+++ Source passage
Friday, April 30, 2010

Bloom is on the rose

Stepping onto my terrace today, I couldn't help but notice the spring flowers beginning to bloom. The hyacinths are spent, but our roses, columbine and butterfly weed are waking up after a long winter. Even the hydrangea shows signs of flowering to come. It feels as if it's too early, but, hey, it's already May.
We won't plant the impatience in our window boxes for a couple of weeks yet, but it's nice to see the perennials making their way back for another season.

We did notice an infestation of tiny green flies on one of our rose bushes last weekend. We quickly pulled out the Shultz Insect Spray and haven't seen those bugs since.

Tuesday, April 27, 2010


It's been unseasonably chilly the past few days in NYC, which makes me wonder about what kind of summer and growing season we'll have this year. I was thinking on my walk home from work along Third Avenue that it would be perfect if the weather were mild, not too rainy and not too hot. Of course it would.
However, NYC weather is never what you'd like it to be, especially in the summer. It's usually steamy and uncomfortable, humid and well, smelly.
Last year, however, the conditions were even worse for planting. It was terribly wet, and blight descended upon much of the tomato crop in the tri-state area. Usually tasty Jersey tomatoes were mealy and hard. Even heirlooms sold at the Green Market were sub par.
Due to construction, our garden was 86ed last season. In retrospect, it was the season to miss.
For that reason, and many others, I'm so looking forward to getting our garden back on track. With the various seedlings growing in our living room right now (tomato, basil, cucumber and parsely to name a few) and plans to add lettuce, peppers, eggplants and more, it won't be long...Can't wait!
++++++
+++ Supplied entries
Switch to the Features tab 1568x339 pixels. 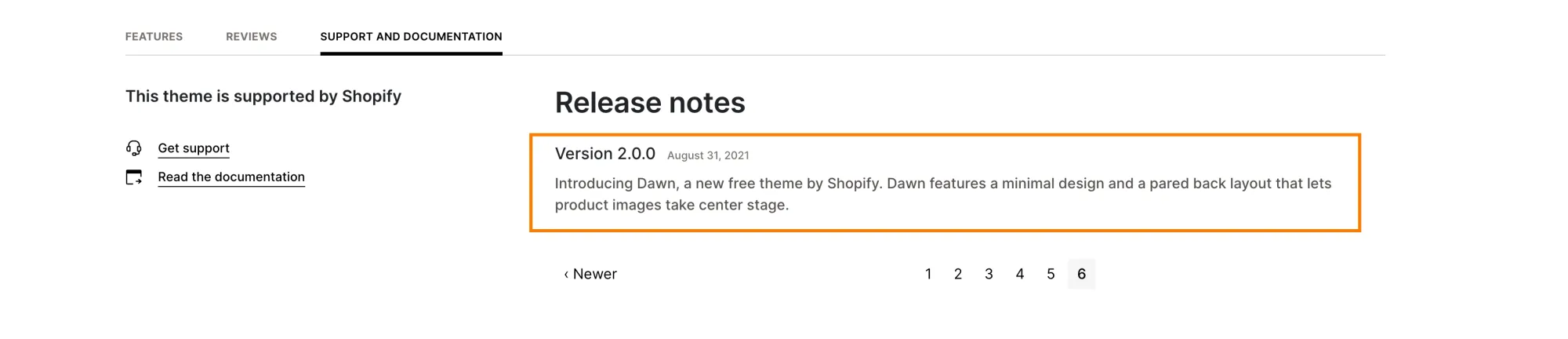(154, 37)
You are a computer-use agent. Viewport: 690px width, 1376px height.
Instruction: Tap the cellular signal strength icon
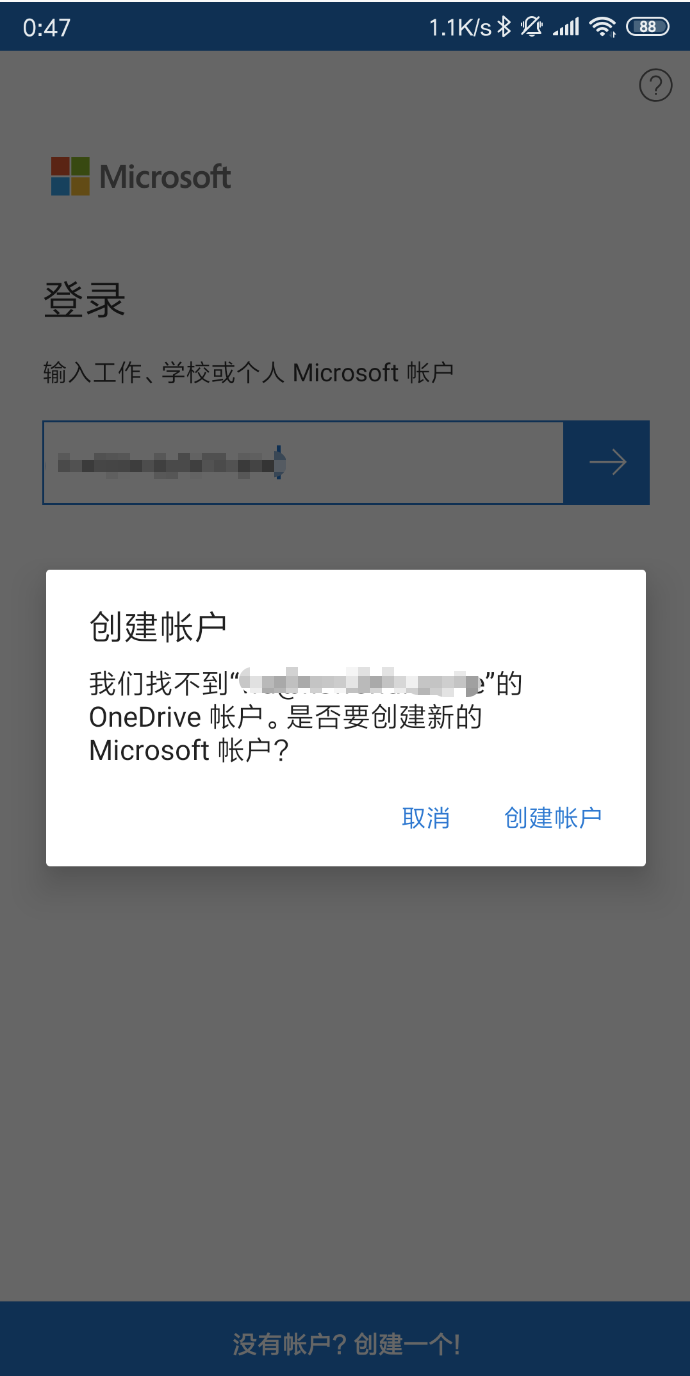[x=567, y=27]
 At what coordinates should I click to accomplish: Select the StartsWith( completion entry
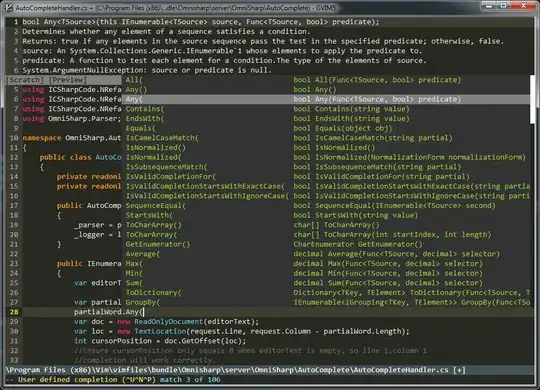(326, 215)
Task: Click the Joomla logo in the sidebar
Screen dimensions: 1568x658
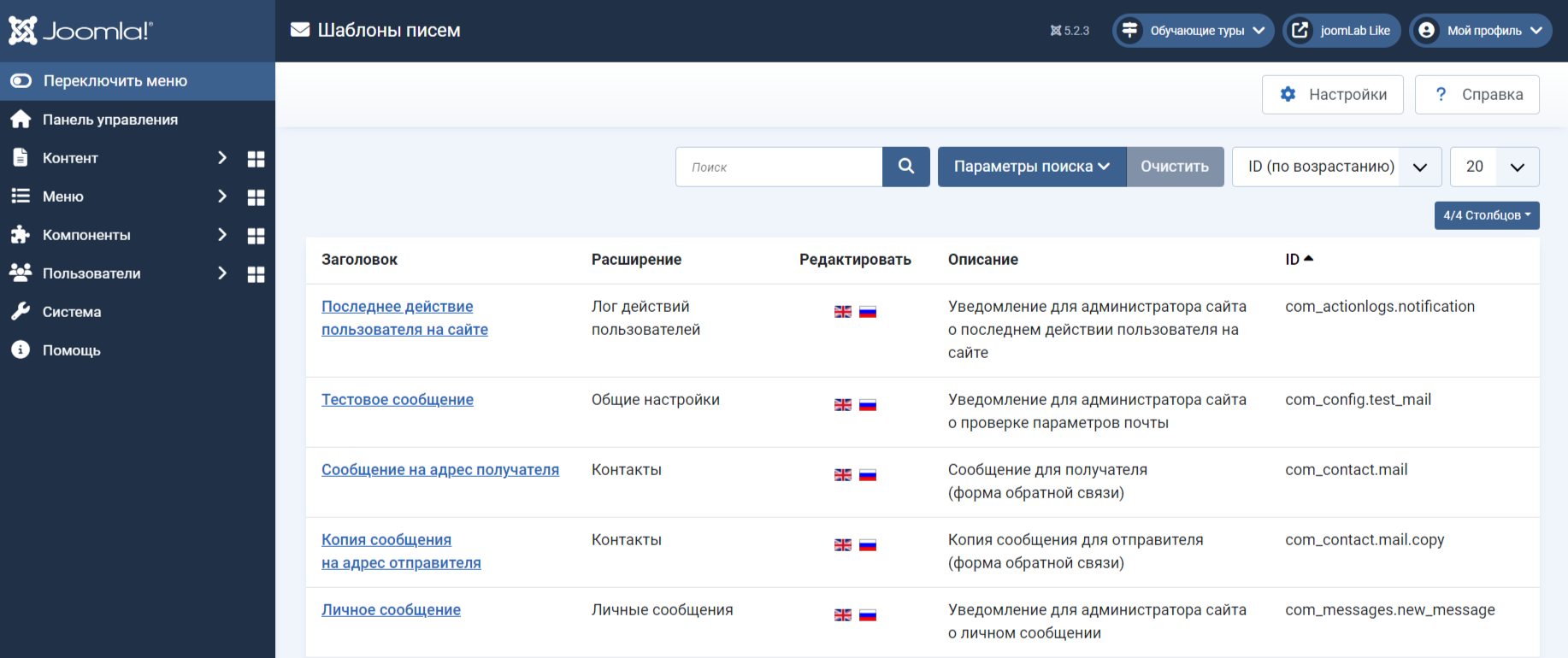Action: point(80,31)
++++++
+++ Supplied entries
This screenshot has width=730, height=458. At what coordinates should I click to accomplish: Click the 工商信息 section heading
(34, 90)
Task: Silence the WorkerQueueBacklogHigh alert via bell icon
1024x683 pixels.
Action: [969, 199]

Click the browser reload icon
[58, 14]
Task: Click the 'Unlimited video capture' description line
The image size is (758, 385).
++++++
+++ Supplied entries
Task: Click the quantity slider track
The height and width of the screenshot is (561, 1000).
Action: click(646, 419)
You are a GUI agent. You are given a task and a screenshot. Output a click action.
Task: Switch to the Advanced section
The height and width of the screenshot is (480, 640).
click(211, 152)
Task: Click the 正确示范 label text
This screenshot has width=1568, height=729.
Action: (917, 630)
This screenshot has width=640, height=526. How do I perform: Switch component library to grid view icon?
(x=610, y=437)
++++++
Given exercise:
Check each of the following statements against the gardening blog at the top of the page. Answer yes or no for each, and quote the exact words from the blog that decide it. (a) The hyacinths on the terrace were still blooming. (b) The garden went unused last season because of construction. (c) Last year's conditions were better than usual for planting.

Exercise result:
(a) No: "The hyacinths are spent"
(b) Yes: "Due to construction, our garden was 86ed last season."
(c) No: "Last year, however, the conditions were even worse for planting."